AI Engineering
From Prototype to Production: Productionizing LLM Applications
A practical guide to hardening LLM integrations against the failure modes that kill AI features before they scale.

Moving an LLM application from prototype to production requires more than wrapping an API call. The gap between a demo that works in controlled conditions and a system that handles real-world traffic is where most AI projects fail.
The Fragility Problem
Anyone can build a prompt wrapper. Few can prevent prompt injection, drift, and unexpected user outputs.
Input Sanitization
Your first line of defense is input validation. Don’t just pass user input directly to the LLM:
// ❌ Don't do this
const response = await openai.chat.completions.create({
messages: [{ role: 'user', content: userInput }],
});
// ✅ Do this
const sanitized = sanitizeInput(userInput);
const response = await openai.chat.completions.create({
messages: [{ role: 'user', content: sanitized }],
});
Create an allow-list of acceptable patterns and reject anything that doesn’t match. For applications handling sensitive domains, consider using dedicated libraries for detecting jailbreak attempts.
Output Validation
LLMs are non-deterministic. Even with temperature set to 0, outputs can vary. Always validate:
- Schema compliance: Does the output match your expected JSON schema?
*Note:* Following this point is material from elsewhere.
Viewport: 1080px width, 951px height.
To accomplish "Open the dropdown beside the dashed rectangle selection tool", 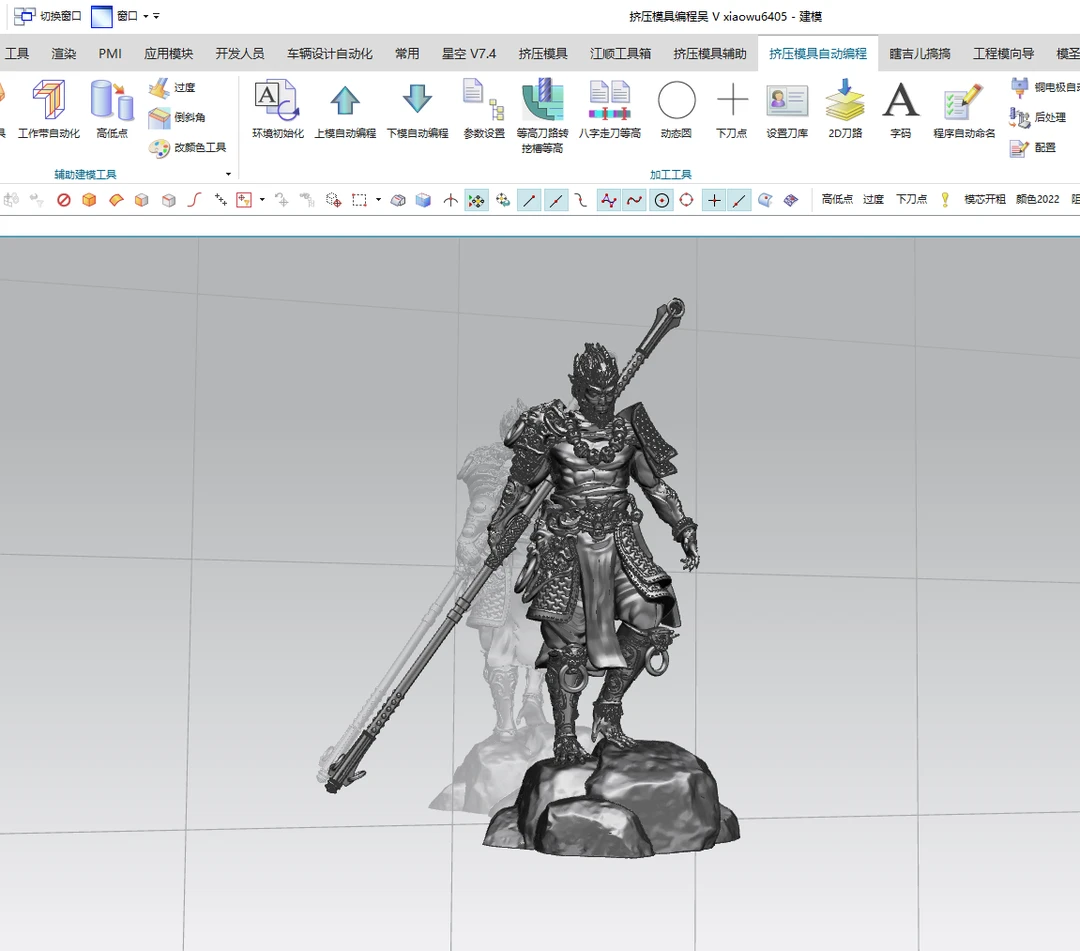I will [378, 200].
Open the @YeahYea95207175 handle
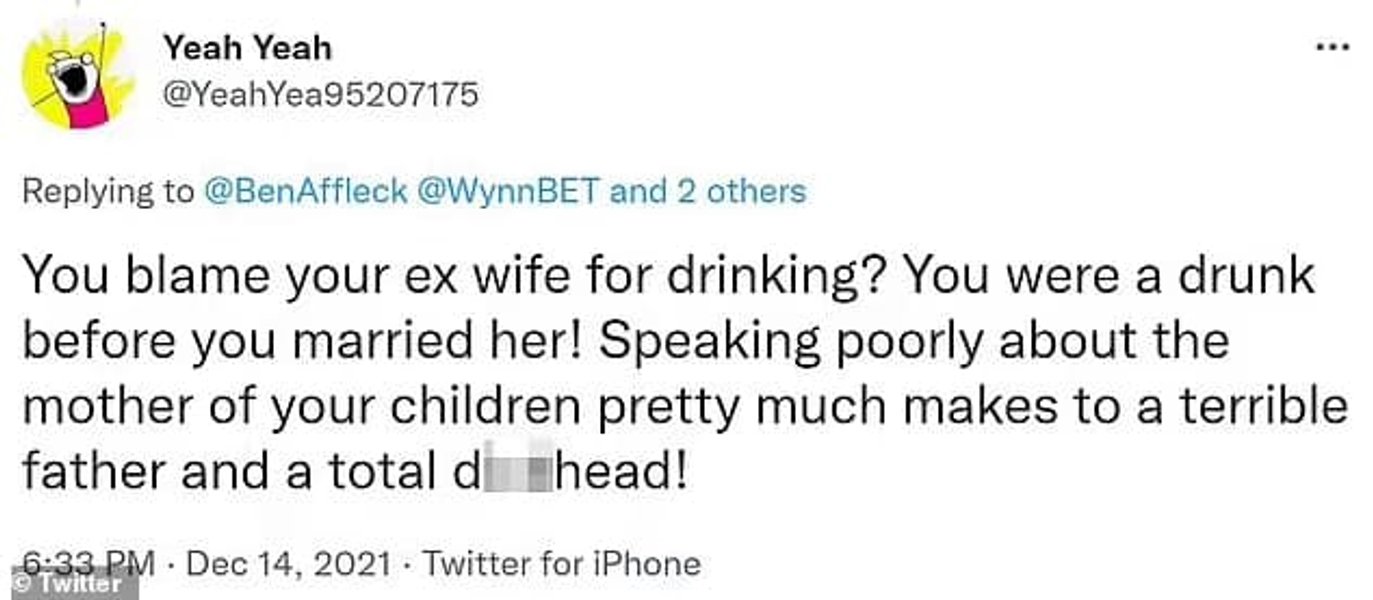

- Content safety: Use secondary models or rules-based systems to scan for harmful content
- Coherence checks: Does the response make sense in context?
The Scaling Bottleneck
AI features are useless if your database locks up, your frontend lags, or your token costs spiral out of control.
Token Economics
LLM costs scale with usage. A feature that costs £0.01 per request becomes expensive at 100,000 requests per day.
Strategies to control costs:
- Caching: Cache identical requests. Embeddings are deterministic — never compute the same embedding twice
- Model tiering: Use smaller, cheaper models for simple tasks; reserve GPT-4 for complex reasoning
- Request batching: Group requests when possible to reduce overhead
- Streaming responses: Show progress to users while tokens arrive
Database Considerations
LLM applications often need to store:
- Conversation history
- Generated content
- User feedback
Plan your schema for the write patterns you’ll actually see. Append-only conversation logs need different indexing than random-access document stores.
The Observability Gap
If your AI fails silently in front of a client, how long until you notice?
Essential Metrics
Track these at minimum:
| Metric | Why It Matters |
|---|---|
| Token usage per request | Cost forecasting |
| Latency (p50, p95, p99) | User experience |
| Error rate by type | Reliability |
| Output quality scores | Feature health |
Distributed Tracing
Every LLM call should be part of a trace:
const trace = telemetry.startSpan('llm.invoke');
try {
const result = await model.generate(input);
trace.setAttribute('tokens.used', result.usage.total_tokens);
return result;
} catch (error) {
trace.setStatus({ code: SpanStatusCode.ERROR });
throw error;
} finally {
trace.end();
}
Production Guardrails
Here’s a production-ready pattern for LLM invocation:
async function invokeLLM(ctx: InvocationContext) {
// 1. Sanitize input
const sanitized = sanitizeInput(ctx.input);
// 2. Check cache
const cached = await cache.get(hash(sanitized));
if (cached) return cached;
// 3. Start telemetry
const trace = telemetry.startSpan('llm.invoke');
// 4. Invoke with circuit breaker
try {
const result = await circuitBreaker.fire(() =>
model.generate(sanitized, { signal: ctx.abortSignal })
);
// 5. Validate output
assertSafeOutput(result);
// 6. Cache and return
await cache.set(hash(sanitized), result, ctx.ttl);
return result;
} finally {
trace.end();
}
}
The Human Element
Even with perfect automation, have a human review process for:
- New failure modes discovered in production
- Edge cases that bypass filters
- User complaints and feedback
Build a feedback loop: when users report bad outputs, capture the full context for analysis.
Summary
Productionizing LLM applications requires treating the LLM as an unreliable dependency — one that needs input validation, output checking, comprehensive monitoring, and graceful degradation patterns. The teams that succeed are the ones that assume failure and build systems that handle it.
Frequently Asked Questions
What are the most common failure modes in production LLM applications?
The three critical failure modes are: 1) Fragility - prompt injection, drift, and unexpected outputs; 2) Scale - database locks, frontend lag, and spiraling token costs; 3) Observability - silent failures that go unnoticed until users report them.
How do you prevent prompt injection attacks?
Implement defense in depth: input sanitization with allow-list validation, output scanning for harmful content, rate limiting per user, and human-in-the-loop for high-stakes operations.
What observability metrics matter most for LLM applications?
Track token usage and costs per request, latency percentiles (p50, p95, p99), error rates by error type, output quality scores, and user feedback signals.